What’s more, a doubling in capacity every two years is fantastically unrealistic, given the economics and the complexity of materials processing. Estimates by the Carbios team show that this recycled plastic would be more expensive than virgin PET (from crude oil or natural gas) to produce. They (and I) suspect that many customers would be willing to pay a premium for recycled plastic – but in order to truly battle virgin PET for share of the wider market, the recycled PET will need to be cheaper. Further innovation and economies of scale may push the Carbios process there in the long-term, but meanwhile the PET recycling capacity will struggle to grow at a significant rate.

In the end, Carbios’s enzyme is only a slice of the “how do we deal with plastic pollution?” pie. Reducing production is necessary. While a large amount of plastic is necessary for our society to function (last blog post), PET is largely used for single-use containers to package food, beverages, cosmetics, sporting equipment, and pharmaceuticals.

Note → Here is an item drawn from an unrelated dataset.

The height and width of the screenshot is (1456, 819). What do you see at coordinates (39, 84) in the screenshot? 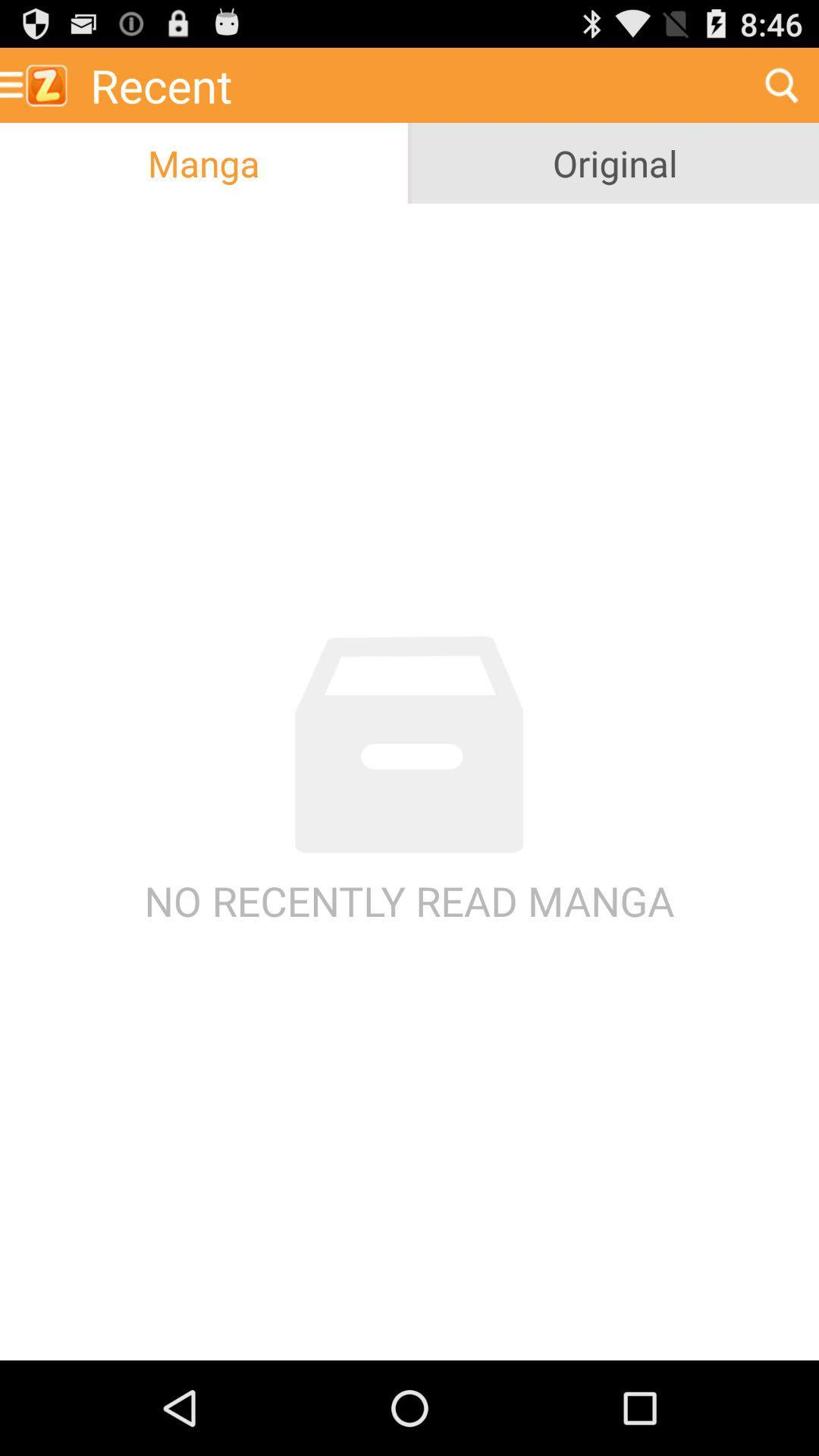
I see `icon above manga` at bounding box center [39, 84].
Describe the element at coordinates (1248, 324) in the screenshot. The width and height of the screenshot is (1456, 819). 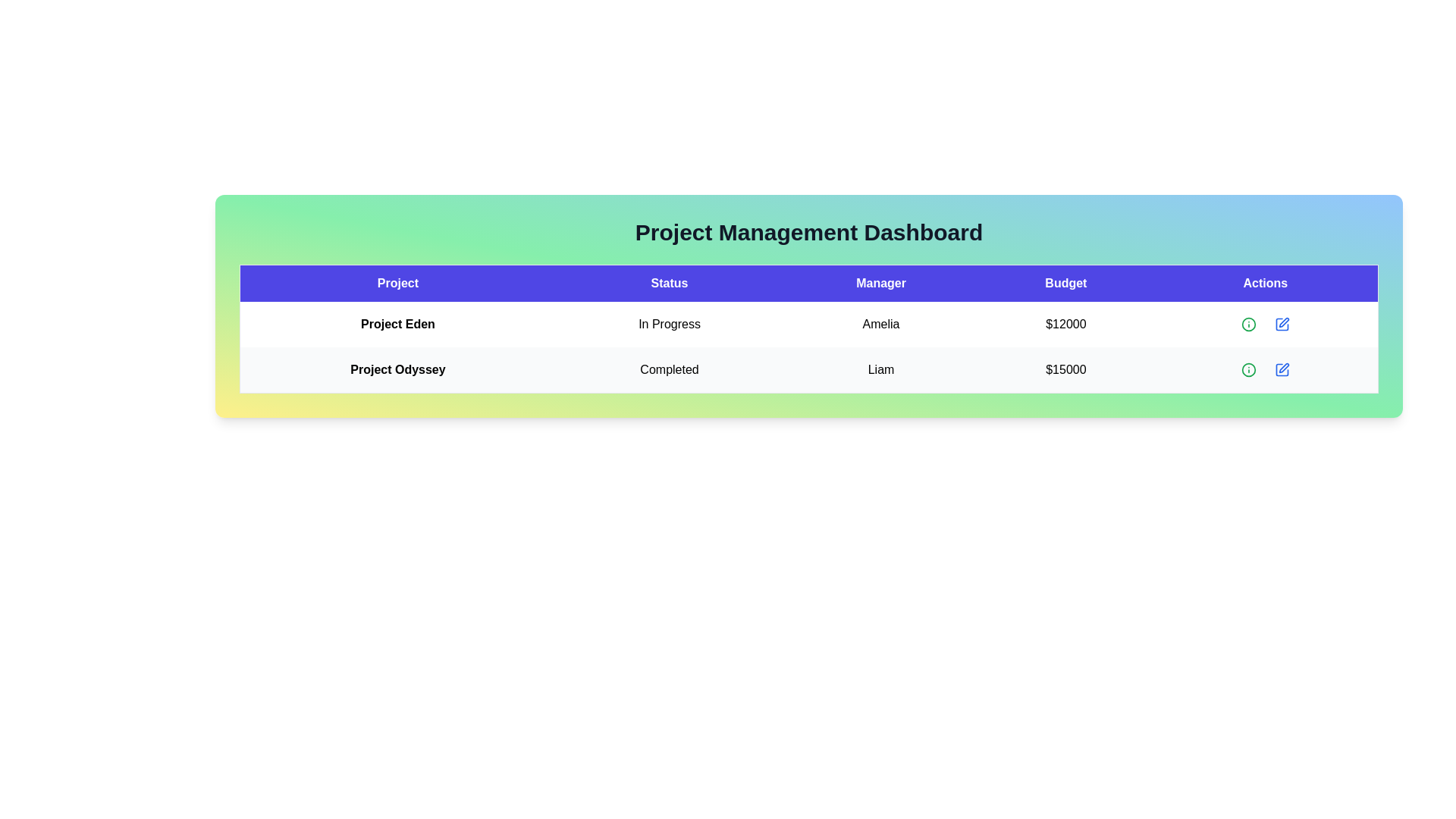
I see `the informational icon with a green outline and 'i' text in the 'Actions' column for 'Project Eden'` at that location.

For the sake of sanitation, some food, beverage, and pharmaceutical packaging must continue to be disposable PET, but a fairly large chunk (e.g. disposable water bottles) are unnecessary. To this end, it might seem suspicious that Carbios’s industrial partners include Pepsi and L’Oreal, who ship out billions of products in unnecessary PET packaging. Could this project be an excuse for these companies to get “green credit” while continuing to rely on wasteful packaging? For now, I’m optimistic that these companies’ support is a sign of taking responsibility for years past of cranking out PET bottles. However, they need to show the world – and quickly – that they are taking steps to replace single-use plastic packaging with sustainable alternatives.

Still more examples of PET from around the house. While we struggle to dispose of containers like this, many food and cosmetic products are still only offered in disposable PET containers.

This is an exciting development that will keep a good many water bottles out of the oceans – but in the excitement we should not forget that larger, systematic changes are required to truly make progress. Keep this in mind for when the next flashy news update about a miracle recycling technology that will rid our oceans of plastics once and for all. This may be just what plastic industry PR wants you to think.

While many of these solutions need to come from the top – such as those in control of global packaging and distribution operations – there are things that everyone can do to pressure companies to move in the right direction. Next week, I’ll introduce you to one simple, massively helpful trick that requires almost no change to your day-to-day routine. But in the meantime, do you have any ideas on ways that the average citizen can act to reduce plastic waste? Please share in the comments below! I’d love to share any particularly juicy tips in a future post.


Here are even more articles about this miracle enzyme. It must be a slow news month:

Explanation of each line in the PET Production and Recycling chart:

  • Produced shows the volume of PET in 2050 being 3 times that in 2020, with a constant yearly exponential growth interpolated between them.
  • Standard Recycling is 30% of the value of Produced.
  • Carbios Method starts off at 500 tons in 2024, to approximate the “hundreds of tons” that the industrial partnership will be able to process when its new plant opens in 2024. After 2024, it doubles every two years, or multiplies by square root of 2 each year.